林 和希、さらなる飛躍を誓った初ワンマンツアーファイナル 「これからも一緒に生きていきましょう」
Aimer「カタオモイ」、中島みゆき「糸」をアコースティックバージョンでカバー
さらに、もう一つの特別なプログラムとして、林がコロナ禍に“歌ってみた動画”を撮影した際に選んだ曲の中から、Aimerの「カタオモイ」、そして中島みゆきの「糸」をアコースティックアレンジバージョンで披露。歌う前に「素敵な名曲を生み出したアーティストの方々へ、リスペクトの気持ちを込めて」と宣言した通り、丁寧に思いを込めて一つひとつのメロディを歌い上げていく。

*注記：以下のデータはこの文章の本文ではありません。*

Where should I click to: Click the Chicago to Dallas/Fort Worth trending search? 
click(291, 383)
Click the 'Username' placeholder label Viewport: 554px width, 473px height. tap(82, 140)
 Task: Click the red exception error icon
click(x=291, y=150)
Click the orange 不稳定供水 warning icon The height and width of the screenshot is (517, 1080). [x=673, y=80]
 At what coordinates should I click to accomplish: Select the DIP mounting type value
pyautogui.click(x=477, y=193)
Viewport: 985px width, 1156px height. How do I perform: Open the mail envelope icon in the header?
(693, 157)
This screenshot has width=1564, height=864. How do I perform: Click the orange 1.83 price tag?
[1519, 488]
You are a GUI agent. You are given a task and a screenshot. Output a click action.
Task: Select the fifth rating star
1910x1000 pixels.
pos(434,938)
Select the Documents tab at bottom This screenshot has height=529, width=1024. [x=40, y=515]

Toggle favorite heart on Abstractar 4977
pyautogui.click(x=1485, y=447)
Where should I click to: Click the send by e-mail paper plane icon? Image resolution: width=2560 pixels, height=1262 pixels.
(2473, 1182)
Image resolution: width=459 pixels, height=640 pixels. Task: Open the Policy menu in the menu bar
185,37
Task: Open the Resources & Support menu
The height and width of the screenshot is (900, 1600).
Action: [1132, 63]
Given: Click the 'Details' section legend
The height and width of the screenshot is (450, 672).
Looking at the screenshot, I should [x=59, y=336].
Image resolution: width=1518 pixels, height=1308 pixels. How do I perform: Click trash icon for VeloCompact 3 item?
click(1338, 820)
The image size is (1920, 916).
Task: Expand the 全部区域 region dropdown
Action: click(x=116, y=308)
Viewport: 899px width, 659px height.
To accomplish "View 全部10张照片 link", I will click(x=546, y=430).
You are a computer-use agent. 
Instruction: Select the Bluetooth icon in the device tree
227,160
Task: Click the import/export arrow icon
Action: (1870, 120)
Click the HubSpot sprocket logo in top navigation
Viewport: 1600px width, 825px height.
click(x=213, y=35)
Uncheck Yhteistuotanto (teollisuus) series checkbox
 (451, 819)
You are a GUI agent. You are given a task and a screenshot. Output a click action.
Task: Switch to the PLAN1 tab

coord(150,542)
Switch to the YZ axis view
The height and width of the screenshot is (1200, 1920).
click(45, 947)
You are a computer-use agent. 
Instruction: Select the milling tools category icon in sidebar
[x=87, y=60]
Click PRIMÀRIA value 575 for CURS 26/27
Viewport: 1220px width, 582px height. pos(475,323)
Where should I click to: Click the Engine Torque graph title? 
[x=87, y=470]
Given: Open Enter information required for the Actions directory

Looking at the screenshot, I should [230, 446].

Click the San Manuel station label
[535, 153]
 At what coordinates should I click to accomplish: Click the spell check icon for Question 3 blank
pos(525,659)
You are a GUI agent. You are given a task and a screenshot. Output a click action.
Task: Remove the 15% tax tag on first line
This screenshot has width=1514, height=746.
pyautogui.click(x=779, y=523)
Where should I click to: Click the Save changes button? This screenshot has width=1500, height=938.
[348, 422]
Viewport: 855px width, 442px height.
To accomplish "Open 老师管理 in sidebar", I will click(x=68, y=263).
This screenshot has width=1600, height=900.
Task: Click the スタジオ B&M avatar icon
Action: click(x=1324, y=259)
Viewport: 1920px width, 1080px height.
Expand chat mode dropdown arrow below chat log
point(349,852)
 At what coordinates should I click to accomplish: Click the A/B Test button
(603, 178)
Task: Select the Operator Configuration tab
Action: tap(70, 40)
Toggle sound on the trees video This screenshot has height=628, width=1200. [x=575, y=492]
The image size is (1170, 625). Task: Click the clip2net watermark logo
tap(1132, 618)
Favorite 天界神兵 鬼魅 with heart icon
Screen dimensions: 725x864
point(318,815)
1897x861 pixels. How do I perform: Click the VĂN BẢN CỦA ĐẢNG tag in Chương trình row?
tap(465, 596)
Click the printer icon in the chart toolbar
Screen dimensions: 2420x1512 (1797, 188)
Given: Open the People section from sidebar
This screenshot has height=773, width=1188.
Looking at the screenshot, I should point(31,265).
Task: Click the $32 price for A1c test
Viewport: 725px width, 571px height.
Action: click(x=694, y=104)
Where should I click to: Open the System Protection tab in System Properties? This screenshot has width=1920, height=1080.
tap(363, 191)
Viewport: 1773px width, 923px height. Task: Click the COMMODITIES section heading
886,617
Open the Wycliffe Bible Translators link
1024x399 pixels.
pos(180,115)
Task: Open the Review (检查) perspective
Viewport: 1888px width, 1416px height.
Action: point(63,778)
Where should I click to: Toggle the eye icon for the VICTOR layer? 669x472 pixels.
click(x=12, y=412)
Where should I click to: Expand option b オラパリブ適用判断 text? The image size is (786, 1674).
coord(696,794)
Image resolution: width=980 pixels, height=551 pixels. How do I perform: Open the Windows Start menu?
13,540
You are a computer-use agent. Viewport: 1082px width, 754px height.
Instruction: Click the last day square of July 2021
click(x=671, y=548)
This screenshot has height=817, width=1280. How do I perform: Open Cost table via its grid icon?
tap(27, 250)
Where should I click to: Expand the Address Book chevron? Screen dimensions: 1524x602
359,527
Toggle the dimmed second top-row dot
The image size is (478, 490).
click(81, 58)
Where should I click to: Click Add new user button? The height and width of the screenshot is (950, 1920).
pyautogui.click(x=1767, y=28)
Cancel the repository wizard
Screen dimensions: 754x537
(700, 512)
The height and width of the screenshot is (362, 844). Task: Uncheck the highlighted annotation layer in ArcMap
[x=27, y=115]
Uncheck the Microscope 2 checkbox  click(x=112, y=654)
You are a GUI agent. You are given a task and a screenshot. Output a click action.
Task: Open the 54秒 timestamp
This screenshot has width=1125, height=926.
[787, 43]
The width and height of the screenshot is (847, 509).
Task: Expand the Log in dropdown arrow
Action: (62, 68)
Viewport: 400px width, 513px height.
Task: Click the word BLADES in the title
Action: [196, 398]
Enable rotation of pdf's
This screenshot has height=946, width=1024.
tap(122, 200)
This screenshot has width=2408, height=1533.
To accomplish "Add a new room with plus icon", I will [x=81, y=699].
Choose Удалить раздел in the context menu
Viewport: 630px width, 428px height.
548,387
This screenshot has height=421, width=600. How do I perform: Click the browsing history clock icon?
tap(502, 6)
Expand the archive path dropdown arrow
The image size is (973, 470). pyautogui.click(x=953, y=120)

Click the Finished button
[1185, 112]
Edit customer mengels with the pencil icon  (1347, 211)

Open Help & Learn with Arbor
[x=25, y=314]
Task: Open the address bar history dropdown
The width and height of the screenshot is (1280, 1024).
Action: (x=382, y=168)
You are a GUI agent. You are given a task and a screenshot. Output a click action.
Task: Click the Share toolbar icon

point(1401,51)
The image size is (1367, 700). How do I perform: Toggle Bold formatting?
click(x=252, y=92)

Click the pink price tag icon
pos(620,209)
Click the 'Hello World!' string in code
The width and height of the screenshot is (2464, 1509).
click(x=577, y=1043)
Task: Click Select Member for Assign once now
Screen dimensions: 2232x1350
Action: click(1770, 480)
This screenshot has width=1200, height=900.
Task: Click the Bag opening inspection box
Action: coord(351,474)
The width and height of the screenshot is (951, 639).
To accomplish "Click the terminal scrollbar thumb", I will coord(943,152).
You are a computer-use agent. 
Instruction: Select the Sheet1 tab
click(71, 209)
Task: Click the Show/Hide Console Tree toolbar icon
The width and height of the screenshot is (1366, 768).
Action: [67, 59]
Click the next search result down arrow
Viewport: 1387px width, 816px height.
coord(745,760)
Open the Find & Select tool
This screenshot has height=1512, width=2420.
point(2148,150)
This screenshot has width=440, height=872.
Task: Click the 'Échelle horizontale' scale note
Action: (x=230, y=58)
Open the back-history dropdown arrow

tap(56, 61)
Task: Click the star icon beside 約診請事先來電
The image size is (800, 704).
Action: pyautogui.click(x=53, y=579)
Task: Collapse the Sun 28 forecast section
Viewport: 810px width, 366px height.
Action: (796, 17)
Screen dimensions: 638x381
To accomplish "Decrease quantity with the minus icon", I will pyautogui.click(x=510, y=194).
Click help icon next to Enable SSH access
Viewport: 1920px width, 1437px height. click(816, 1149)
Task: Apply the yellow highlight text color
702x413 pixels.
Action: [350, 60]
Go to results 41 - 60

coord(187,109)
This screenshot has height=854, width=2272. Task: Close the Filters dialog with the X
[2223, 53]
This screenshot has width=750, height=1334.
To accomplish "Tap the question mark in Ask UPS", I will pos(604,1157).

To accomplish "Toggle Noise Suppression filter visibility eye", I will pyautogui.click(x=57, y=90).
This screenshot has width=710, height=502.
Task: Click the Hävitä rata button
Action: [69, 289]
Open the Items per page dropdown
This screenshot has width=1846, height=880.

会場の雰囲気はよりリラックスしたものに変わっていった。 ここでNATO a.k.a. Fresh Loc feat. KAZUKI (DOBERMAN INFINITY) & KJIとしてリリースした「HOOD LOVE」を投下。これまでにないハードなパンチラインが織り込まれたこの曲で、ライブの雰囲気をガラリと変える。途中、「この曲は俺一人で終われません。マイクを持ってステージに上がるという俺の夢を叶えてくれた一人でもあるアーティストが地元から駆けつけてくれました」という紹介から、林と同郷のKJIがステージに登場し、倍増したパワーをリリックに込めるよう、息の合ったパフォーマンスを披露。ラストは向かい合ってしっかりと視線を合わせながら2人で全身全霊の歌を届け、感動的な光景を生み出した。 残り僅か数曲というところで、スロウなバラードソング「そうじゃないの」を披露。美しいメロディに女性目線の切ない歌詞を乗せて届ける。そして、林が初めて一曲を通して作詞作曲を手がけたというDOBERMAN INFINITYの「Sorry」を聴かせた後は、1stシングル曲「東京」へ。歌う前に、「生まれ育った岐阜を離れてから14年の月日が流れ、憧れていたはずのこの街の景色も当たり前になって、あんなに自信たっぷりに故郷を飛び出した自分も居なくなってしまいました。時代や環境が変わった今も、一緒に過ごした時間や隣で眺めた景色は胸の奥で輝き続けています。そんな思い出は、この先も僕の背中を押してくれるはずです」と曲に込めた思いを語る。過去や故郷を恋しく思いながらも今の自分を肯定して生きていく、という繊細な感情を切なく歌い上げた。 この日のラストは、アルバムの最後に収録されている「Sea Talk」。イントロの波の音が流れると同時にオレンジの優しい光が会場を照らし出し、夕日の沈む海辺の美しい情景を想起させる。一日の終わりの寂しさを漂わせながらも、優しく繊細な歌声で観客の心をそっと包み込んだ。 「ソロツアー4公演、本当に幸せでした。同じツアーはもう二度とないけど、終わりじゃなくて始まりだと思っています。これから生きていく中でいろいろな壁にぶつかることもあると思うけど、自分はどんなときでも皆さんの心に寄り添えるような音楽を必ず作り続けていきます。4公演じゃ足りない。まだまだ歌いたいし、グループでもソロでももっともっと上を目指したい。必ず武道館に行きたいです。ここで約束します。それまでたくさん音楽作り続けていくので、これからも一緒に生きていきましょう」 全てのセットリストを終え、最後の最後に伝えた林の心からのメッセージと未来に繋がる宣言は、多くの観客の心を動かしたのだろう。盛大な拍手がしばらく鳴りやまなかった。 時間にすれば1時間半とコンパクトながらも、練り上げられた極上の音楽と、エンタテインメント性に富んだプログラムで、濃密かつ満足度の高いライブを届けてくれた、林 和希の初ワンマンツアー。また、ライブでは今年10周年を迎えるDOBERMAN INFINITYが、これまでの名曲を歴史と共にたどるリバイバルライブ『DOBERMAN INFINITY LIVE 2024 ThanX “THE REVIVAL”』の開催もサプライズ発表された。宣言通り、DOBERMAN INFINITY、林 和希のソロ共に、今後さらなる飛躍を遂げることは間違いないだろう。彼らの未来へ大いに期待を寄せたい。